→ Task to carry out:
Your answer must hold only the lines below from the line containing "Screen dimensions: 369x192" through the line containing "Task: Toggle line numbers in the middle strip", each reproduced exactly.
Input data Block Start
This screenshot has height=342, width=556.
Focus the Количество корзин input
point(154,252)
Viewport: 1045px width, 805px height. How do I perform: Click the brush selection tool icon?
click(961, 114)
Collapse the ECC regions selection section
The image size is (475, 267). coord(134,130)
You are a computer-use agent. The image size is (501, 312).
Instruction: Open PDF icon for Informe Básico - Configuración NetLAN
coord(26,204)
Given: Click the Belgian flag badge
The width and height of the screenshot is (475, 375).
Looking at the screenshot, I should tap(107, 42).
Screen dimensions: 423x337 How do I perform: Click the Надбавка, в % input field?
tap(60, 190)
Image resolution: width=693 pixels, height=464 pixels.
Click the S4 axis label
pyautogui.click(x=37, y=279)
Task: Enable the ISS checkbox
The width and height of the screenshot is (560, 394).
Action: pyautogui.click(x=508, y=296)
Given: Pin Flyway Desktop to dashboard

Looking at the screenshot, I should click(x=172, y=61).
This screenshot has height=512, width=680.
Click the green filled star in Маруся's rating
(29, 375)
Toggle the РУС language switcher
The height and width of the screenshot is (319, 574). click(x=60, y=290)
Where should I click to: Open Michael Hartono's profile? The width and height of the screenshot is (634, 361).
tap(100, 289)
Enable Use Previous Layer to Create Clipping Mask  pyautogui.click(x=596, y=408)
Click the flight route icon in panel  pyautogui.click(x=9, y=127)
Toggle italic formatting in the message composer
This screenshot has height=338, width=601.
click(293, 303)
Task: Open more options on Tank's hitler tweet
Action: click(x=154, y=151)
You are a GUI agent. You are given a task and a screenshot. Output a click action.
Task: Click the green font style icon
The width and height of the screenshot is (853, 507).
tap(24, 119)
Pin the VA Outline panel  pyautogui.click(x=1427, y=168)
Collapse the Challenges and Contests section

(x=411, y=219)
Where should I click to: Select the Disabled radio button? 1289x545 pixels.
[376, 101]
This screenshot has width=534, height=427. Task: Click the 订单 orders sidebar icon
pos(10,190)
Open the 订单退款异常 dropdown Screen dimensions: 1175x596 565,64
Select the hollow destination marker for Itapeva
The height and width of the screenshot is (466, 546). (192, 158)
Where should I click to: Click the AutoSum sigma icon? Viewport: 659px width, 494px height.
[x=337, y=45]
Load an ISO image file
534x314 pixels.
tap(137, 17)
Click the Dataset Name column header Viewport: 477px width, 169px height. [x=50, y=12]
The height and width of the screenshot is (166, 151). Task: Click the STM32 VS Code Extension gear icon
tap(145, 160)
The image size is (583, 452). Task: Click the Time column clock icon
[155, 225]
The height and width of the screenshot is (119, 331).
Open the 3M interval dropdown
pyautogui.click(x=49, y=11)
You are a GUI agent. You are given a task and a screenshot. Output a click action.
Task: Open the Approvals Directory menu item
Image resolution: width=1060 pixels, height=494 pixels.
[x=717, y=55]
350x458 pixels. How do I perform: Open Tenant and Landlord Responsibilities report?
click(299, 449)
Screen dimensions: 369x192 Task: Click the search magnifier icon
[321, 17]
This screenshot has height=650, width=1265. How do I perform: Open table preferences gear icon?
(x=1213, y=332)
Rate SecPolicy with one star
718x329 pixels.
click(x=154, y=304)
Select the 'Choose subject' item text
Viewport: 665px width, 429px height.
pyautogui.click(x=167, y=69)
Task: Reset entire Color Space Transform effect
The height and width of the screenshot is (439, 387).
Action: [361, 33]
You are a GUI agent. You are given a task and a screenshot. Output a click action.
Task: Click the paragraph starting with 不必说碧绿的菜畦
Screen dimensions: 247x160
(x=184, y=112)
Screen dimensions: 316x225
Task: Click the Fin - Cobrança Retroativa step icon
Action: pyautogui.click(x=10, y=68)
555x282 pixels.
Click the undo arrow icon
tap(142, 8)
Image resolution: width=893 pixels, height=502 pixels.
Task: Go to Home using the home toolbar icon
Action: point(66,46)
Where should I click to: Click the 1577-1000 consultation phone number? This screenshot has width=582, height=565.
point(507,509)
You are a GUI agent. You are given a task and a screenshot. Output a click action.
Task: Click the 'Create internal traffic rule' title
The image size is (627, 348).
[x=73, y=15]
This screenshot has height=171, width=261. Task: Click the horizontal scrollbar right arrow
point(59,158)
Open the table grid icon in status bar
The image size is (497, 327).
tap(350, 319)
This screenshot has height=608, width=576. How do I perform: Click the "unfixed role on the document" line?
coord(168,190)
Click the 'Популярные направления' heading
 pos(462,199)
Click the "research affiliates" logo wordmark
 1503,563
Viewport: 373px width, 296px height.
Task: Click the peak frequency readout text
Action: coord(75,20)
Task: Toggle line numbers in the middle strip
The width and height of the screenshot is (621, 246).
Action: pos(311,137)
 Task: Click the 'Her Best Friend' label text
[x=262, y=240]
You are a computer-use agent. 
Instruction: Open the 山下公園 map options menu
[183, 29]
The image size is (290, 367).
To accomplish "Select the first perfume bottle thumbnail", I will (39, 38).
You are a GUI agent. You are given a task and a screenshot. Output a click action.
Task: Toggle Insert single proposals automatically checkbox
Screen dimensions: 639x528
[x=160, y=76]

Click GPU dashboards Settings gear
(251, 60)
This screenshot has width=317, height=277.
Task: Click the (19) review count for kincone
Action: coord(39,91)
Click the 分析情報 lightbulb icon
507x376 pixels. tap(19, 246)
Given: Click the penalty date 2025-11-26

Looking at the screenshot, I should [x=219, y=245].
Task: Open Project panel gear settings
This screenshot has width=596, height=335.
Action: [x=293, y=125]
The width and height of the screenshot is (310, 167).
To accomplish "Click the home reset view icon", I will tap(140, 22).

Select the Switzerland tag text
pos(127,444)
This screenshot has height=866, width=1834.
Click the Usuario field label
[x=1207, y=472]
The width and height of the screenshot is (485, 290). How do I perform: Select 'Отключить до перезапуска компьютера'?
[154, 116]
Input data Block End
→ Result:
Screen dimensions: 369x192 Task: Click the search magnifier icon
[321, 17]
This screenshot has height=650, width=1265. How do I perform: Open table preferences gear icon?
(x=1213, y=332)
Rate SecPolicy with one star
718x329 pixels.
click(x=154, y=304)
Select the 'Choose subject' item text
Viewport: 665px width, 429px height.
pyautogui.click(x=167, y=69)
Task: Reset entire Color Space Transform effect
The height and width of the screenshot is (439, 387).
Action: [361, 33]
You are a GUI agent. You are given a task and a screenshot. Output a click action.
Task: Click the paragraph starting with 不必说碧绿的菜畦
Screen dimensions: 247x160
(x=184, y=112)
Screen dimensions: 316x225
Task: Click the Fin - Cobrança Retroativa step icon
Action: pyautogui.click(x=10, y=68)
555x282 pixels.
Click the undo arrow icon
tap(142, 8)
Image resolution: width=893 pixels, height=502 pixels.
Task: Go to Home using the home toolbar icon
Action: point(66,46)
Where should I click to: Click the 1577-1000 consultation phone number? This screenshot has width=582, height=565.
point(507,509)
You are a GUI agent. You are given a task and a screenshot. Output a click action.
Task: Click the 'Create internal traffic rule' title
The image size is (627, 348).
[x=73, y=15]
This screenshot has height=171, width=261. Task: Click the horizontal scrollbar right arrow
point(59,158)
Open the table grid icon in status bar
The image size is (497, 327).
tap(350, 319)
This screenshot has height=608, width=576. How do I perform: Click the "unfixed role on the document" line?
coord(168,190)
Click the 'Популярные направления' heading
 pos(462,199)
Click the "research affiliates" logo wordmark
 1503,563
Viewport: 373px width, 296px height.
Task: Click the peak frequency readout text
Action: coord(75,20)
Task: Toggle line numbers in the middle strip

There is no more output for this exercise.